The quarry provided the revenues needed to ramp up the restoration. In 2001, after a decade of work, Kiplin Hall reclaimed its former glory and officially opened to the public. Today, Kiplin offers tours and activities primarily from April through October. The 16,000-square-foot house contains more than 200 paintings throughout its 19 rooms, 15 of which are open for viewing. They recall each era of its ownership, including a Gothic-style library and a room that’s been left as it was during World War II.
An upstairs room illuminates Kiplin’s Maryland connection for visitors. Katie Irwin ’99, M. Arch. ’01 and her classmates created the exhibit in the summer of 1997.
“Being there definitely strengthened my love of historic buildings and architecture,” says Irwin, who has since restored many ambassadors’ residences in Washington, D.C.
Living, Learning, Desiging
Hundreds of Maryland students have spent summers at Kiplin, learning about the architecture and history of the idyllic estate and the surrounding area.
But bustling summers always turned into quiet falls and winters, which didn’t seem right to architecture Professor Emeritus Karl Du Puy.
“If you come for three weeks, you’re not taking advantage of the estate,” says Du Puy, who led many summer programs. “If you come for a whole semester, the students can live here and really be removed from all the comings and going of the real world and lose themselves in a beautiful place.”

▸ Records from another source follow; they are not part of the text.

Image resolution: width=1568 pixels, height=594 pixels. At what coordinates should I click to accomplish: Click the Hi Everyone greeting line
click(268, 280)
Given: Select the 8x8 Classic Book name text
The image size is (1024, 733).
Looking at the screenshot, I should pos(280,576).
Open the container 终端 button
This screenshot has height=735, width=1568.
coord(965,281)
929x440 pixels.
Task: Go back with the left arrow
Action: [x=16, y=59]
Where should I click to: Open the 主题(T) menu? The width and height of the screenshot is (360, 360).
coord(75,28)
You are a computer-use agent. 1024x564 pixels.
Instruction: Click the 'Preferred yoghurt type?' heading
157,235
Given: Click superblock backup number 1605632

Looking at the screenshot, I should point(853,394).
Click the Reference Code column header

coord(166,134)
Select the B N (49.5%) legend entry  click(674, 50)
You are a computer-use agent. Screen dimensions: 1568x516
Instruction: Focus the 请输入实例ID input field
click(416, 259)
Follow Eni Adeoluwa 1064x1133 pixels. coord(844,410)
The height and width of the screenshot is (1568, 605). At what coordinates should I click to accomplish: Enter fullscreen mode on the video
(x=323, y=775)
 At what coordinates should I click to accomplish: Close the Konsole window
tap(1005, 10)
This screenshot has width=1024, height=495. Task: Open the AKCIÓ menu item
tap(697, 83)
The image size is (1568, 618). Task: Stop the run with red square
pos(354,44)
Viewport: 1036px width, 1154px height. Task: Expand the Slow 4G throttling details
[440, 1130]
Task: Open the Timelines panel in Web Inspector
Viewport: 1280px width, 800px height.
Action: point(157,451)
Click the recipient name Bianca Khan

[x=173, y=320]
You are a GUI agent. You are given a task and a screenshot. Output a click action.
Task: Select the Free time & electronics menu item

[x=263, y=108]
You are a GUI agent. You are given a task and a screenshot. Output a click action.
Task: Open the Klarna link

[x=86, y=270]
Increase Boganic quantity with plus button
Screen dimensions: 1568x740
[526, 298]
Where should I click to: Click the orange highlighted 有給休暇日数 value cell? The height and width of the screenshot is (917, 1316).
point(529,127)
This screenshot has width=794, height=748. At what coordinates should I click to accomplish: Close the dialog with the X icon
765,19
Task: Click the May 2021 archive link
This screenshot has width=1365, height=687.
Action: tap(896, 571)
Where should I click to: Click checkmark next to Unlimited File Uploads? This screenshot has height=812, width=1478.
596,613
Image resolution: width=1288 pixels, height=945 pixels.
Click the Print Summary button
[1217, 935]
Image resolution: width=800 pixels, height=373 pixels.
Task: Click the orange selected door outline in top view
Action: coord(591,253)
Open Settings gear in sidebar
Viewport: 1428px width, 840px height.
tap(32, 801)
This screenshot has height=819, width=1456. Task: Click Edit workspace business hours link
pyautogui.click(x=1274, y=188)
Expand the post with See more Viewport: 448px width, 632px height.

He created a semester-long program in 2010 in which around 10 undergraduate and graduate students live, learn and design at the center each spring. Students have presented proposals to the trustees for a new visitor center, enhancements to garden areas and the repurposing of outbuildings, and their ideas have been incorporated into projects throughout the estate.
“There’s a lot of work left to be done on the grounds at Kiplin,” says Jeff McInturff M. Arch. ’13, who went in 2012. “Living there when you’re designing something, you can go out five times a day and measure and take photos.”
He stills refers to those photos and drawings in his work, even though he focuses on contemporary design.
“Going to Kiplin was such an unbelievable opportunity,” he says. “It takes you a while to know how much you’ve learned.” TERP
A FUTURE FOR KIPLIN AND MARYLAND
The University of Maryland has a unique, direct connection to the Calvert family, but that doesn’t mean only UMD students should study at Kiplin, says Joe Scholten from the Office of International Affairs, who became the Maryland Study Centre’s director last year.
“We’re trying to build out a network across the state,” he says. “We envision the study center as a locus, a connection point between Kiplin’s historical past and its historical progeny, the state of Maryland.”
He plans to expand UMD study abroad programs at Kiplin to departments including anthropology, as well to as bring in other universities. The University of South Carolina and Washington College in Chestertown, Md., also run programs at the house. A new partnership with Anne Arundel County Public Schools will bring younger students to the center year-round.
“For programs that are keyed in to what the hall and North Yorkshire have to offer, it’s a magical place,” Scholten says.